Una Mirada al Grupo ESPERE en la República Dominicana

Poder contar el dolor de una ofensa y posicionarla en el escenario público es un acto de gran importancia política en cuanto se empodera y se visibiliza por parte de la persona afectada. Es por tanto un acto de democracia y de dignidad humana; éso fue lo que sucedió en el grupo que participó de las Escuelas de Perdón y Reconciliación (ESPERE) en el Centro Bellarmino de Santiago, República Dominicana. 

La coordinadora relató que este grupo aplicó las diferentes herramientas que las ESPERE les fue ofreciendo hasta que avanzó del resentimiento al presentimiento y del rencor al perdón.

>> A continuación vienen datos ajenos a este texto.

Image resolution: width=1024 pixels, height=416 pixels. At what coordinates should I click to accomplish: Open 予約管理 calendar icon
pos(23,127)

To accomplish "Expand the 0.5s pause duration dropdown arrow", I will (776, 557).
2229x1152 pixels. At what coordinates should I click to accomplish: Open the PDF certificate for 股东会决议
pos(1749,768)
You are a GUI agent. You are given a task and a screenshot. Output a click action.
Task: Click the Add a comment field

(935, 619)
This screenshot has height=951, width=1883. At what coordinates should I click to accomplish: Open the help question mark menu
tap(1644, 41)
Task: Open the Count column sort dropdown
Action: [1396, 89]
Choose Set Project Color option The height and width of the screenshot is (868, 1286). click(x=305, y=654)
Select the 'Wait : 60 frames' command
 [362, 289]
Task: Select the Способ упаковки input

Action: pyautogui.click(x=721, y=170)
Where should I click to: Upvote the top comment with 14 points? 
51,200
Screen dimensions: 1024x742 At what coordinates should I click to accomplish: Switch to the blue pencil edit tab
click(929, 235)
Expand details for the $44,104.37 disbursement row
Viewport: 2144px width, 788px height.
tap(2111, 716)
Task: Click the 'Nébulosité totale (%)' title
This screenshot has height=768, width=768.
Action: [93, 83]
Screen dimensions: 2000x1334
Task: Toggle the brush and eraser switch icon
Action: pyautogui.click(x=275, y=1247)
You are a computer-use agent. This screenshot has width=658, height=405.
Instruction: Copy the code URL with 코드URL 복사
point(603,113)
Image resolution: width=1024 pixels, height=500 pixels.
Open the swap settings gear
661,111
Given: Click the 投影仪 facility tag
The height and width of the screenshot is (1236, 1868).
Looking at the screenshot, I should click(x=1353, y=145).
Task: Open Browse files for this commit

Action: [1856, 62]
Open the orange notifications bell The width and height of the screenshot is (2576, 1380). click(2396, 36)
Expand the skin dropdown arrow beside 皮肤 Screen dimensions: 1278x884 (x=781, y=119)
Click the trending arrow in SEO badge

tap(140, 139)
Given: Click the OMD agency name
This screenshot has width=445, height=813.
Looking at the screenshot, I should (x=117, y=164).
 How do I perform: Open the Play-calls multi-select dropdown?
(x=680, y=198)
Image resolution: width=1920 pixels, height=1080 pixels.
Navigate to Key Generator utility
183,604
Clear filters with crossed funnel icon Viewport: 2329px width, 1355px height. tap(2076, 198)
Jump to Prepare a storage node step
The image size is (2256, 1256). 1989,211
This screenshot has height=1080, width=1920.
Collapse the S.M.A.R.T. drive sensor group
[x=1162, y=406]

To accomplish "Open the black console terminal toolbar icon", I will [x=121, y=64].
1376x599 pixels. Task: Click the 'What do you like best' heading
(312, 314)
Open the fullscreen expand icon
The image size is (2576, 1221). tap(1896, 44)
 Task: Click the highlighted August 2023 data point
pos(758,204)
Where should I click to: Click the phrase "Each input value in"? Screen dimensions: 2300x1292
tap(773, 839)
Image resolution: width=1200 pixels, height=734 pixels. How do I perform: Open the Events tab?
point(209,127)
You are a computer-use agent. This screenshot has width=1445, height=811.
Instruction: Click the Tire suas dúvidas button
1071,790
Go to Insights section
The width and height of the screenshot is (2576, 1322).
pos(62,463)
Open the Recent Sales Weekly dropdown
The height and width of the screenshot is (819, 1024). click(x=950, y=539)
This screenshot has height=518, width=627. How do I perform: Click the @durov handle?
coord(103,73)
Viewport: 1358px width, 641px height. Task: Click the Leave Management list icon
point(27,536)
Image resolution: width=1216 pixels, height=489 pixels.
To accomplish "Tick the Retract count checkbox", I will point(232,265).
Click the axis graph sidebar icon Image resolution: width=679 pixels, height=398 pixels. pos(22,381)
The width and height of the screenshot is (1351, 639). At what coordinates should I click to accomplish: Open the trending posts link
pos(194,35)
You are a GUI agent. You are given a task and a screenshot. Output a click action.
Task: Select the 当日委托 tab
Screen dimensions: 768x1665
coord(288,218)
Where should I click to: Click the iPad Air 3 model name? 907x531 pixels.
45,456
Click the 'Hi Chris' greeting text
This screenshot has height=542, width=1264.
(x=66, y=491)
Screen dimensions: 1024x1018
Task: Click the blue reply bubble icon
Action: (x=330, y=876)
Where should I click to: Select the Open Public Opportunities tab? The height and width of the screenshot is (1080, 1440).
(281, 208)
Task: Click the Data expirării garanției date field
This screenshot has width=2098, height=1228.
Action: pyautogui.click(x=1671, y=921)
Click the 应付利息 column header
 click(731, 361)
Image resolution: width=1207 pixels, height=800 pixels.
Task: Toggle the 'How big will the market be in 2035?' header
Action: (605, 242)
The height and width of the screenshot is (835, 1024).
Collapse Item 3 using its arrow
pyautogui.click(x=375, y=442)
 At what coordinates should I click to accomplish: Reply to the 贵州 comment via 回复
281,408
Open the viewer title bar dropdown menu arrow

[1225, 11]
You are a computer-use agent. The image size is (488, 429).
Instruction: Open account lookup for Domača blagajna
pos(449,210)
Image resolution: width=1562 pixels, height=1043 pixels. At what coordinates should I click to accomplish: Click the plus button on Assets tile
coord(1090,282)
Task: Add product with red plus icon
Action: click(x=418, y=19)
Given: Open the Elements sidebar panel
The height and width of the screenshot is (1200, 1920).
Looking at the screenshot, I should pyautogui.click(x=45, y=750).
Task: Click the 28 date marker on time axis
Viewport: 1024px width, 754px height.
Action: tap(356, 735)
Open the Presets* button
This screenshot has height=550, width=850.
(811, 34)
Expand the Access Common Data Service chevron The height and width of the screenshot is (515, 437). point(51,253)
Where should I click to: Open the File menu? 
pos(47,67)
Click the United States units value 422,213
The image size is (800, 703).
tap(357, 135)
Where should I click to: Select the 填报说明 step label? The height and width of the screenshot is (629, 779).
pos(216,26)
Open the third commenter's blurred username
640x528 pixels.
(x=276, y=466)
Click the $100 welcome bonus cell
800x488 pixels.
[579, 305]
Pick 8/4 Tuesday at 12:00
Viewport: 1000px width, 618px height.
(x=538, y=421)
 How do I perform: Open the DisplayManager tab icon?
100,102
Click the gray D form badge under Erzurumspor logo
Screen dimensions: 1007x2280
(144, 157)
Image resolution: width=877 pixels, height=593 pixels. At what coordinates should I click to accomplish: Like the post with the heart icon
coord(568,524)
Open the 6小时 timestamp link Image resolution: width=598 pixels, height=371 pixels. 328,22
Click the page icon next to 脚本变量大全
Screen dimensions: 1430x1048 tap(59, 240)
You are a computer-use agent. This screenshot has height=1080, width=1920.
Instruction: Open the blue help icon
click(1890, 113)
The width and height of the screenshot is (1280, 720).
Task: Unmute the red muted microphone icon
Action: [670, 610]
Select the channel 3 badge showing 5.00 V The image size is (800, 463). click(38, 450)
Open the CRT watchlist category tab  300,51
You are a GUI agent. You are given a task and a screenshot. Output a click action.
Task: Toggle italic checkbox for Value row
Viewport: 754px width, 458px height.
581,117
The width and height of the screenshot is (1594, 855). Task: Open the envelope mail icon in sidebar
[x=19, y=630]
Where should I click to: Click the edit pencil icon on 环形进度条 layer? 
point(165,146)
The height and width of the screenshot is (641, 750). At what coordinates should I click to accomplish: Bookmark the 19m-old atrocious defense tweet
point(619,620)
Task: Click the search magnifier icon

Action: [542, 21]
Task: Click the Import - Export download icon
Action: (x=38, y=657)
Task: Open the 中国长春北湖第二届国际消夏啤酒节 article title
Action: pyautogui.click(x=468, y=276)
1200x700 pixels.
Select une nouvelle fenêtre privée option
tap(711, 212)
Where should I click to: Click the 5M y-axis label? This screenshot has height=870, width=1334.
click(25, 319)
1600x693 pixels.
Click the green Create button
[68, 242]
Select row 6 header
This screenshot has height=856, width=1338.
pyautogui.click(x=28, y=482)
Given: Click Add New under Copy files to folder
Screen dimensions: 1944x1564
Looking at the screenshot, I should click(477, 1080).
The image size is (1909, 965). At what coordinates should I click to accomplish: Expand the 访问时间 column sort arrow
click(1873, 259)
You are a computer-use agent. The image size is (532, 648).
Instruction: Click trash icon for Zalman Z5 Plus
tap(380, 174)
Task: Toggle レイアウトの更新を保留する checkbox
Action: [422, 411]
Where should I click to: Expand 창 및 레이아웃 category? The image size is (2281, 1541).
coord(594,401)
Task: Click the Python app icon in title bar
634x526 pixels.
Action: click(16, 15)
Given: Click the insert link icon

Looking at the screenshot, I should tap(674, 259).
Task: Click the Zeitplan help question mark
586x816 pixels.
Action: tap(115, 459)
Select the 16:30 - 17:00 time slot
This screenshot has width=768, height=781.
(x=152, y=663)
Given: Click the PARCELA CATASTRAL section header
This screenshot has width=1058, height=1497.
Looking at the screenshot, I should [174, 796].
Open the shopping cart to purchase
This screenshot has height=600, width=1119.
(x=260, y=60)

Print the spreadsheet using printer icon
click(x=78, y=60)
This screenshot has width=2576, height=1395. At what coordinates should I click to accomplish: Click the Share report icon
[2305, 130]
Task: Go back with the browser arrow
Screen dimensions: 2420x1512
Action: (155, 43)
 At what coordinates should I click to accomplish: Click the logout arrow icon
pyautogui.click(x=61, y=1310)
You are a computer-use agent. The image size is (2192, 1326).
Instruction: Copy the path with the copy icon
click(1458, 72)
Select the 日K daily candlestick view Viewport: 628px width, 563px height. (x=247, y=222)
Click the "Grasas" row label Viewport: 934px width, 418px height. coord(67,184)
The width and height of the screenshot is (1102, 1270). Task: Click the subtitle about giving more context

Los participantes manifestaron no querer quedar atrapados en la repetición estéril de un dolor que llevaban cargando durante años y que los había incapacitado para ser felices.

Además, los participantes hicieron un compromiso de seguir ahondando en las herramientas para aplicarla a otras ofensas que aún yacen en el fondo de sus corazones. Transformar las relaciones y mirar con ojos nuevos a los compañeros, padres, parejas y familias no resulta fácil, a sabiendas de que esto es un proceso.

La experiencia ESPERE que estos contaban, ha sido de fortalecimiento de su identidad en la medida que se habían liberados de rabias y rencores que les robaban su salud física, mental y espiritual. Un participante expresó “Nos sentimos más jóvenes y con ganas de seguir trabajando en nuestras personas. Hemos aprendido a cuidarnos a nosotros mismos y saber que nos merecemos algo más. Gracias Aida, por enseñarnos a reír más, a ser felices.”

Ellos experimentaron las ESPERE como un espacio comunitario para la reconstrucción moral de la ofensa, con un gran sentido social en el que toda la sociedad de Santiago podría beneficiar de estos talleres.

Al fin de la ESPERE, la coordinadora notó “Podría decir que este grupo tiene un antes y un después de las ESPERE, esas caras tristes y devastadas; surcadas por el paso de las heridas sin inventariar que llegaron aquel 13 de febrero no son las mismas que las de hoy martes 15 de mayo, en la fiesta de Shalom, después de 13 semanas trabajando y viviendo el taller, dejando que los ejercicios, en un ambiente seguro y envuelto en rituales diera paso al Perdón y tendiera el Puente a la Reconciliación.”